• [DATASET CONTENT]:
*** Begin section ***

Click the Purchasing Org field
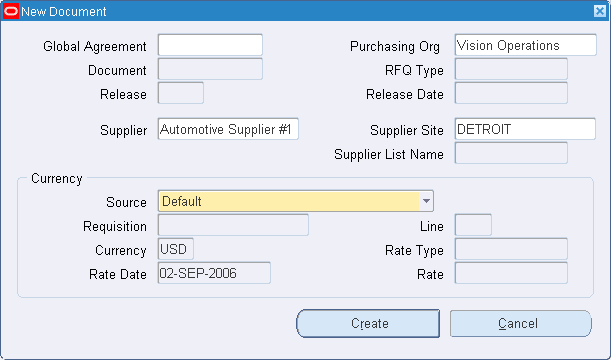Viewport: 611px width, 360px height. tap(525, 45)
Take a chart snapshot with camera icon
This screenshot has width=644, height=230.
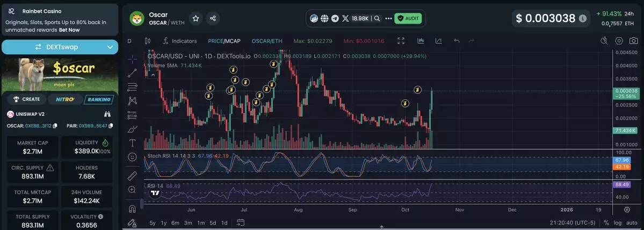pyautogui.click(x=619, y=41)
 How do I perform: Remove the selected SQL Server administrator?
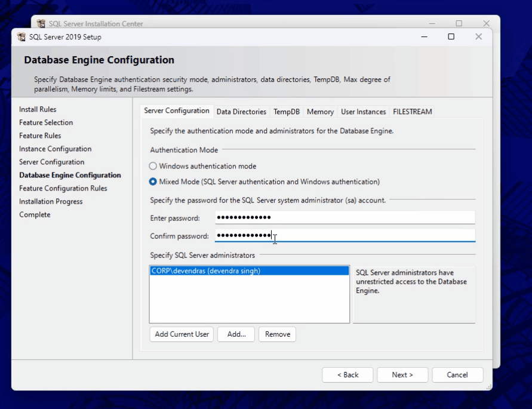click(x=277, y=334)
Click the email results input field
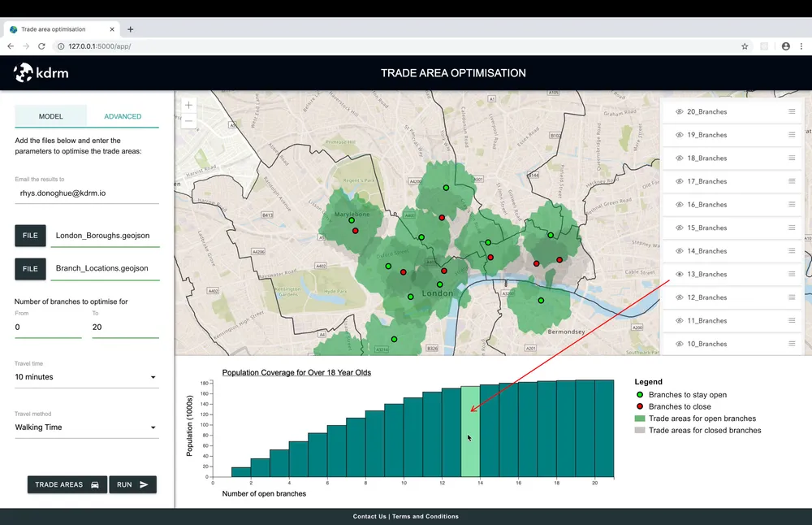The width and height of the screenshot is (812, 525). pyautogui.click(x=87, y=194)
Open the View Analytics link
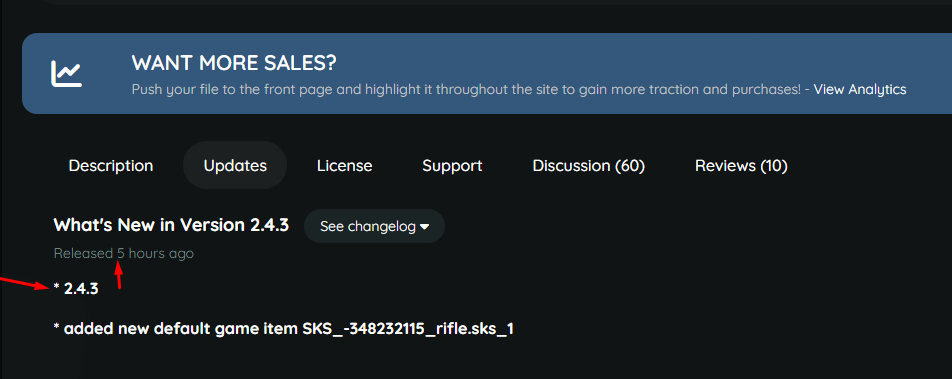The width and height of the screenshot is (952, 379). (860, 90)
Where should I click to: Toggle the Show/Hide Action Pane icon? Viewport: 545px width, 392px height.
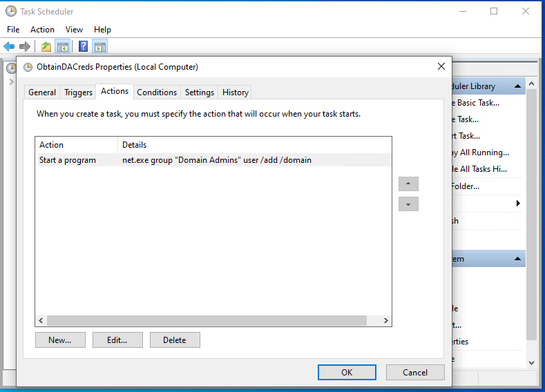99,47
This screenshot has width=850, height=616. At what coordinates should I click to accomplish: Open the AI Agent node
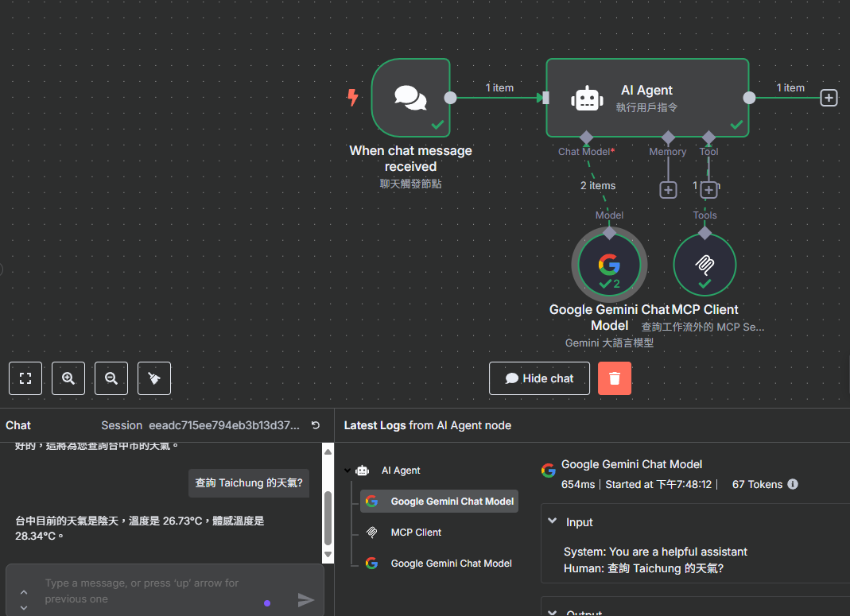[647, 98]
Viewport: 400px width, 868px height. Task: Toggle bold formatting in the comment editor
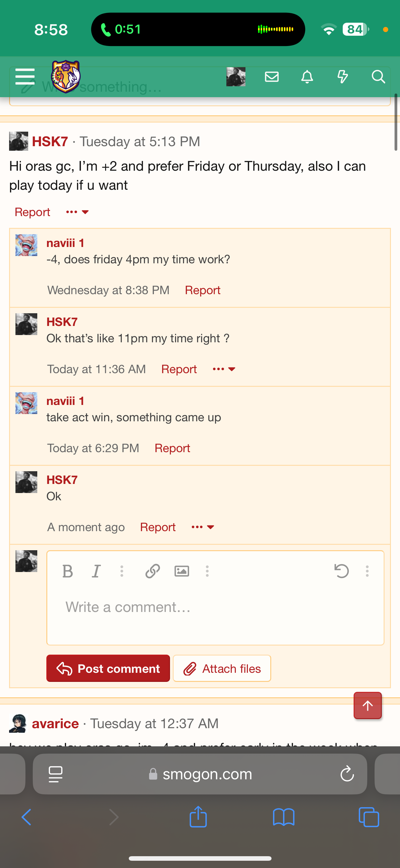67,571
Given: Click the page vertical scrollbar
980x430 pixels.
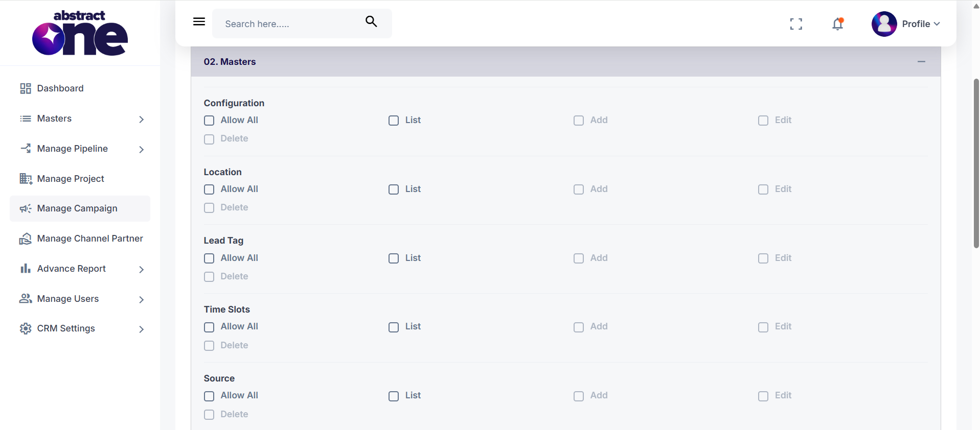Looking at the screenshot, I should pos(976,163).
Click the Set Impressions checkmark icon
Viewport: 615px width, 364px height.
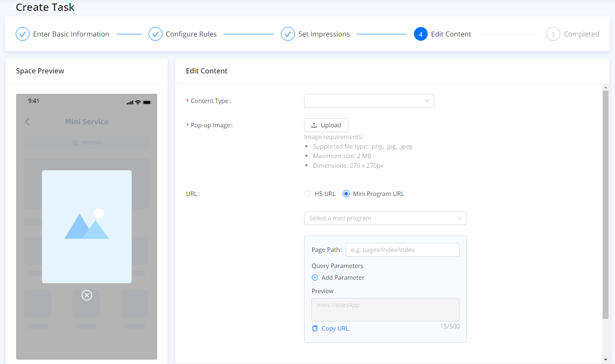coord(288,34)
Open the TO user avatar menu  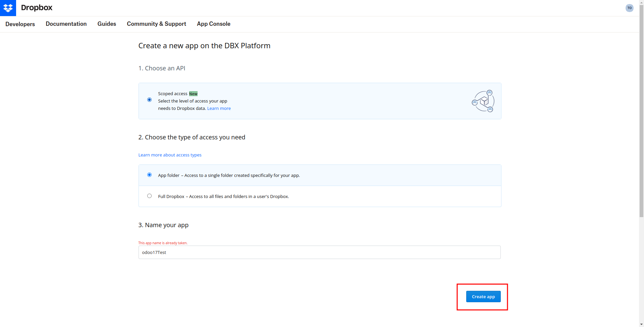tap(629, 8)
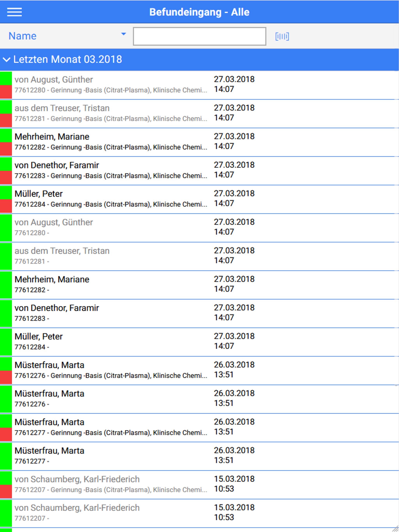399x532 pixels.
Task: Open Müller, Peter entry 77612284 without details
Action: [x=200, y=342]
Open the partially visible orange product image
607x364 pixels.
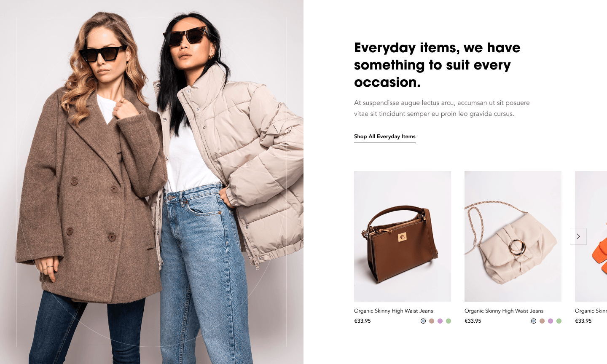(591, 236)
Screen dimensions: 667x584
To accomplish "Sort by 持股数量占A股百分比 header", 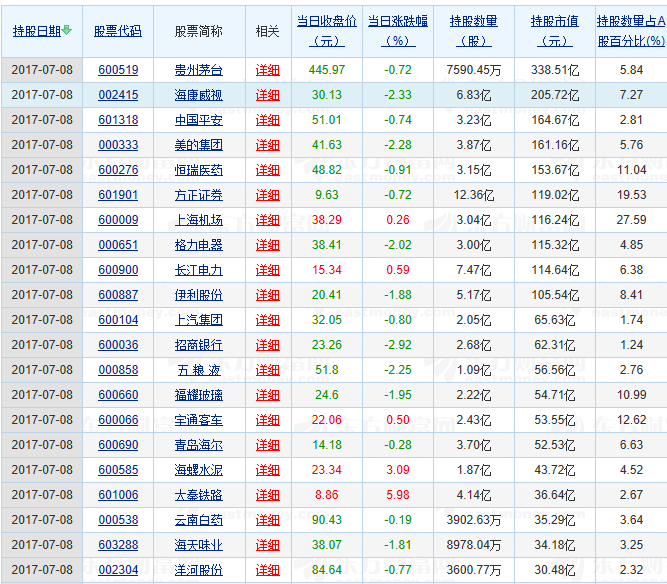I will (630, 30).
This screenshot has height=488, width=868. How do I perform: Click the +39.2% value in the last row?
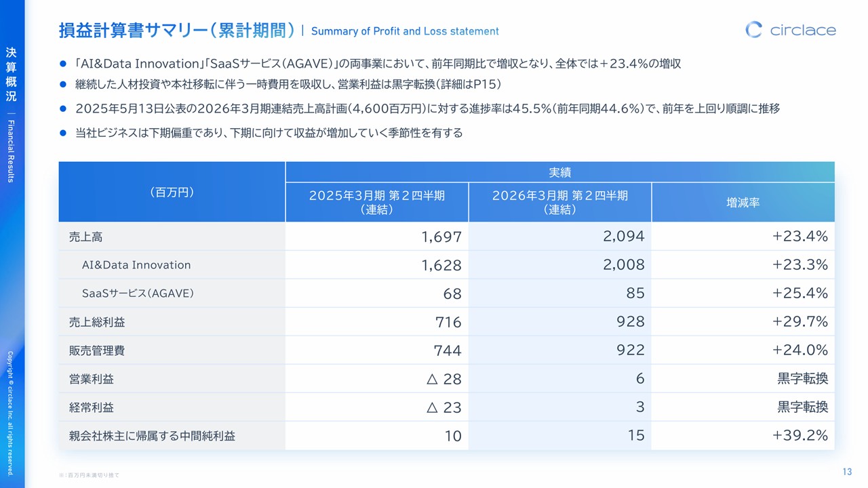coord(800,436)
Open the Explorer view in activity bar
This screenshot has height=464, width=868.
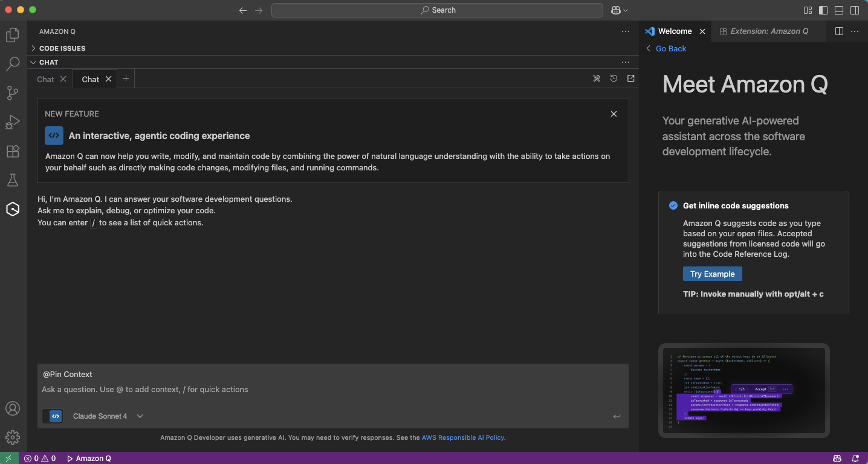point(13,35)
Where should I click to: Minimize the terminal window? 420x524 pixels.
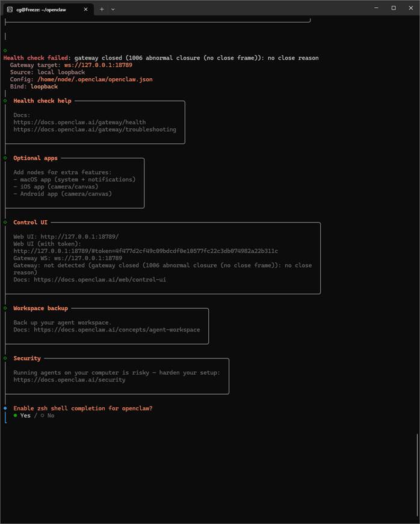pos(377,8)
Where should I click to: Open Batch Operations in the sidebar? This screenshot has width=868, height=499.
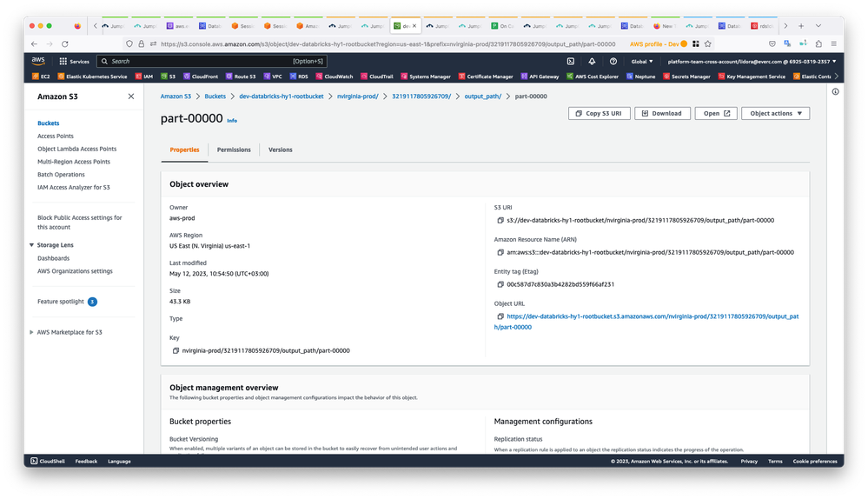click(x=61, y=175)
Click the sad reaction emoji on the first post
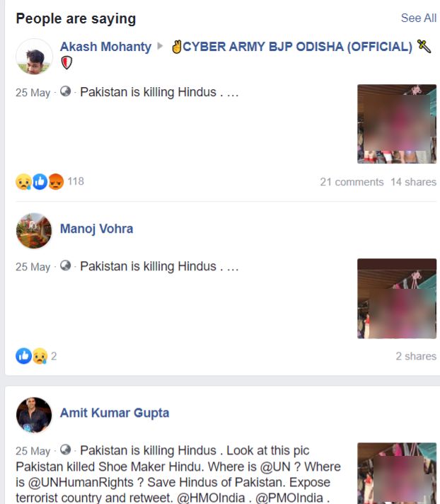This screenshot has height=504, width=440. [x=23, y=182]
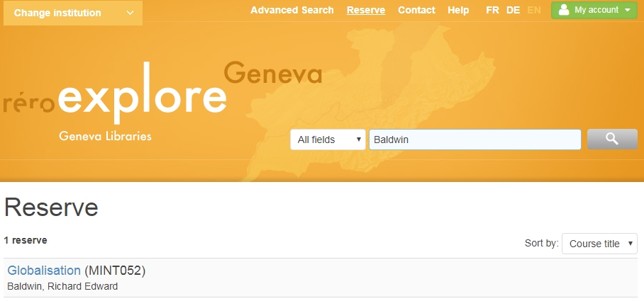Click the magnifying glass search button
This screenshot has height=301, width=644.
pos(611,140)
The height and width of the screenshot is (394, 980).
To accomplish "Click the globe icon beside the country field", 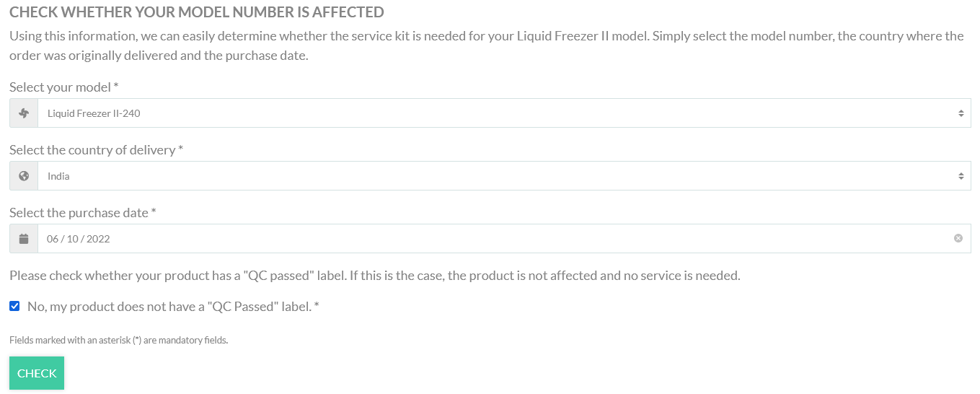I will (24, 176).

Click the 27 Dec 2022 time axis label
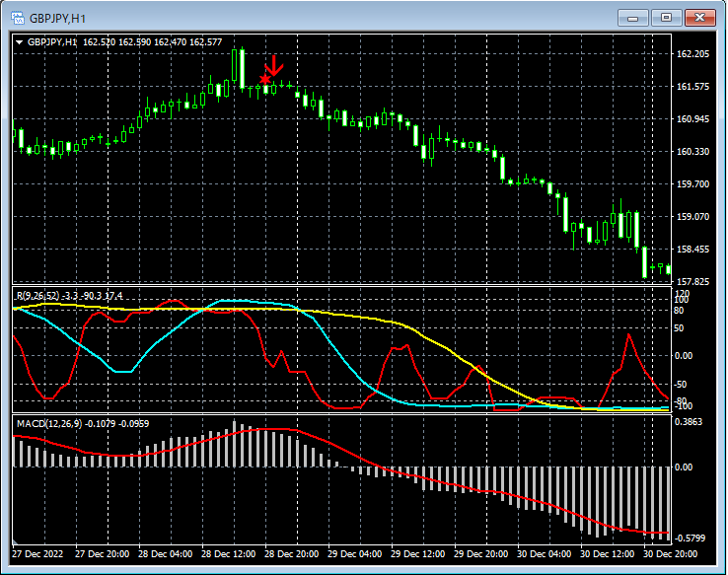[x=39, y=554]
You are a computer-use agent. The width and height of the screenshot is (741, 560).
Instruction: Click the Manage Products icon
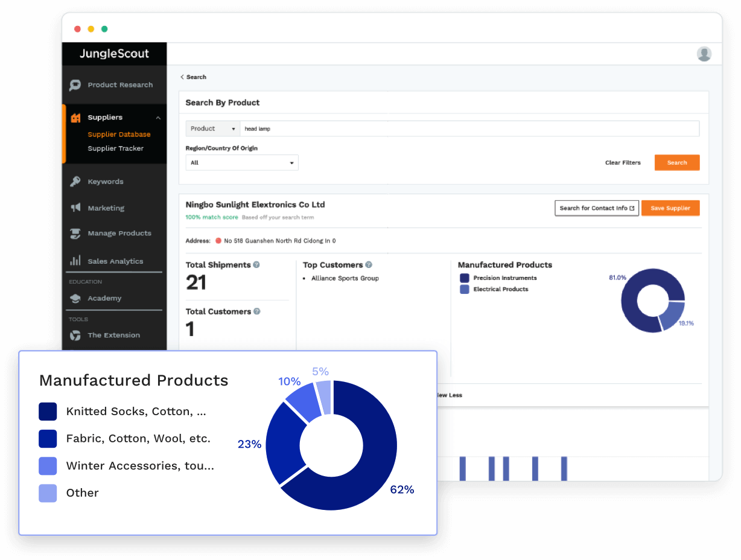tap(75, 234)
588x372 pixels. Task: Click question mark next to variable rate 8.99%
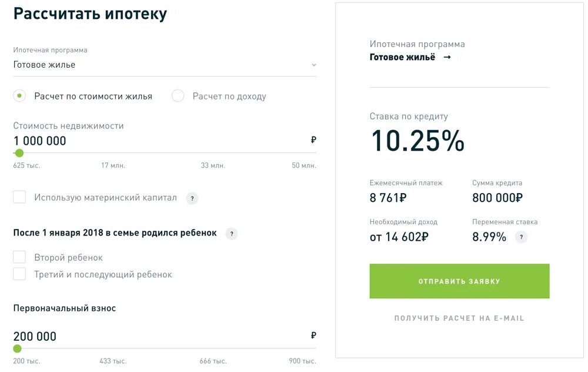coord(521,237)
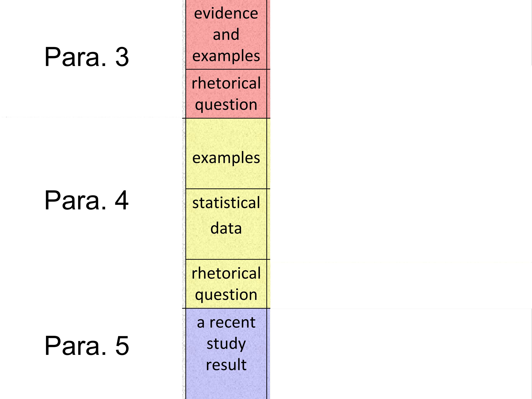
Task: Click the digit "3" in the Para. 3 label
Action: (x=122, y=57)
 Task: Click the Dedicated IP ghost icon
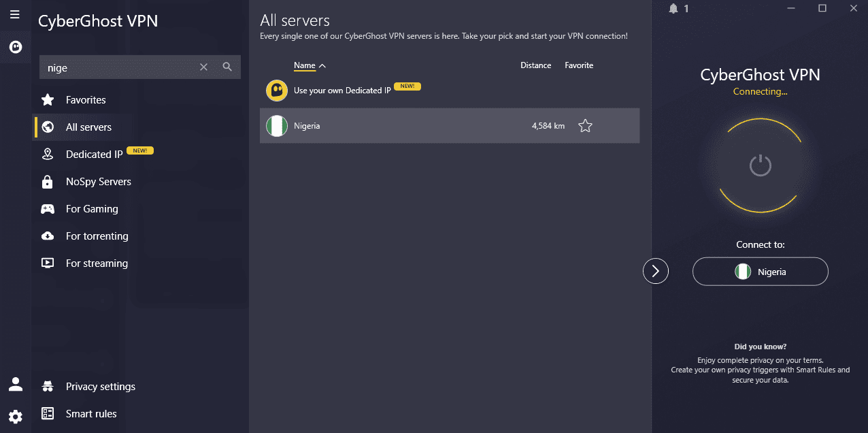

*** End section ***

• [EXERCISE]:
Please retype, exactly as they appear, the lines from the one with "588x372 pixels. Task: Click" through the final line of the material, both included, and drop any pictures.

• [REPLY]:
588x372 pixels. Task: Click question mark next to variable rate 8.99%
coord(521,237)
Task: Click the digit "3" in the Para. 3 label
Action: (x=122, y=57)
 Task: Click the Dedicated IP ghost icon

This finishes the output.